No one was a fervent proponent of gay marriage 44 years ago this month when the Supreme Court ruled unanimously that laws barring whites and blacks from marrying were unconstitutional. Same-sex marriage wasn't even a fringe issue on June 12, 1967, the day the court handed down its landmark decision in Loving v. Virginia, invalidating anti-miscegenation statutes on the books in 16 states as "invidious racial discrimination . . . repugnant to the 14th Amendment." If anyone had suggested to Chief Justice Earl Warren or his colleagues that in refusing to allow Virginia to continue perverting its marriage laws out of racial bigotry they were pointing the way to gay and lesbian marriages, they would have found the claim unintelligible.
But that hasn't stopped same-sex marriage advocates from explicitly linking the two causes. Ted Olson and David Boies, the superlawyers leading the effort to overthrow California's Proposition 8, pay tribute in a new video to Mildred and Richard Loving, the interracial couple at the heart of the 1967 case. "Forty-four years later," they intone, "Loving v. Virginia still has a profound significance for another group of citizens who wish to marry, but are not allowed: gay and lesbian couples."

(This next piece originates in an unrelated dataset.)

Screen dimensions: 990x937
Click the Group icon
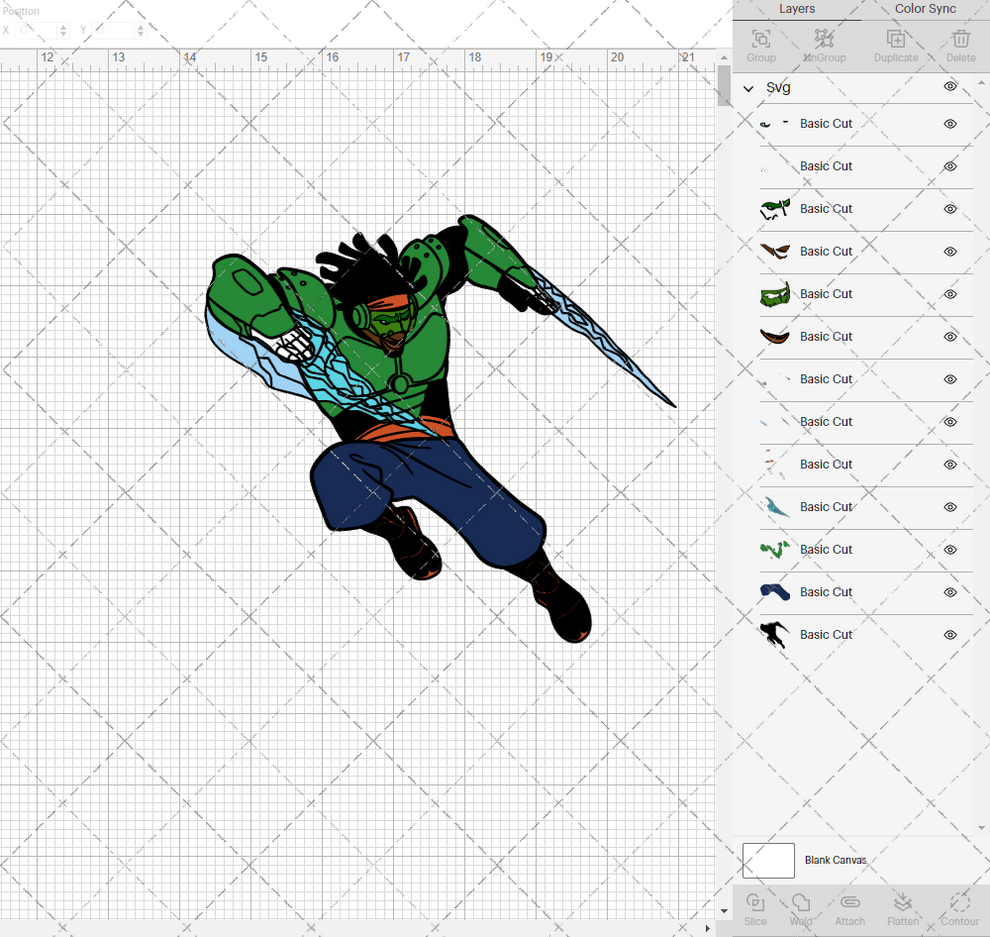[760, 42]
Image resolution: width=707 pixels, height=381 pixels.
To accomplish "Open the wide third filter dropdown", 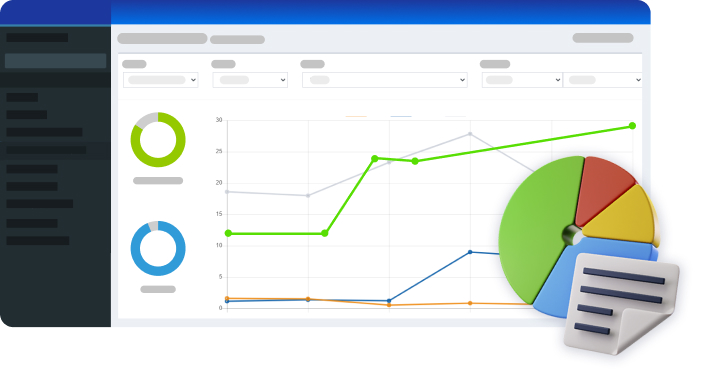I will point(385,80).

In a column for The Hill this month, the ACLU's Laura Murphy similarly laments that "the changes brought about" by Loving are incomplete, since same-sex marriage is forbidden in almost every state. And Jonathan Capehart of The Washington Post makes the point (and promotes the Olson/Boies video) in a blog post headlined: "Loving v. Virginia gives hope for same-sex marriage."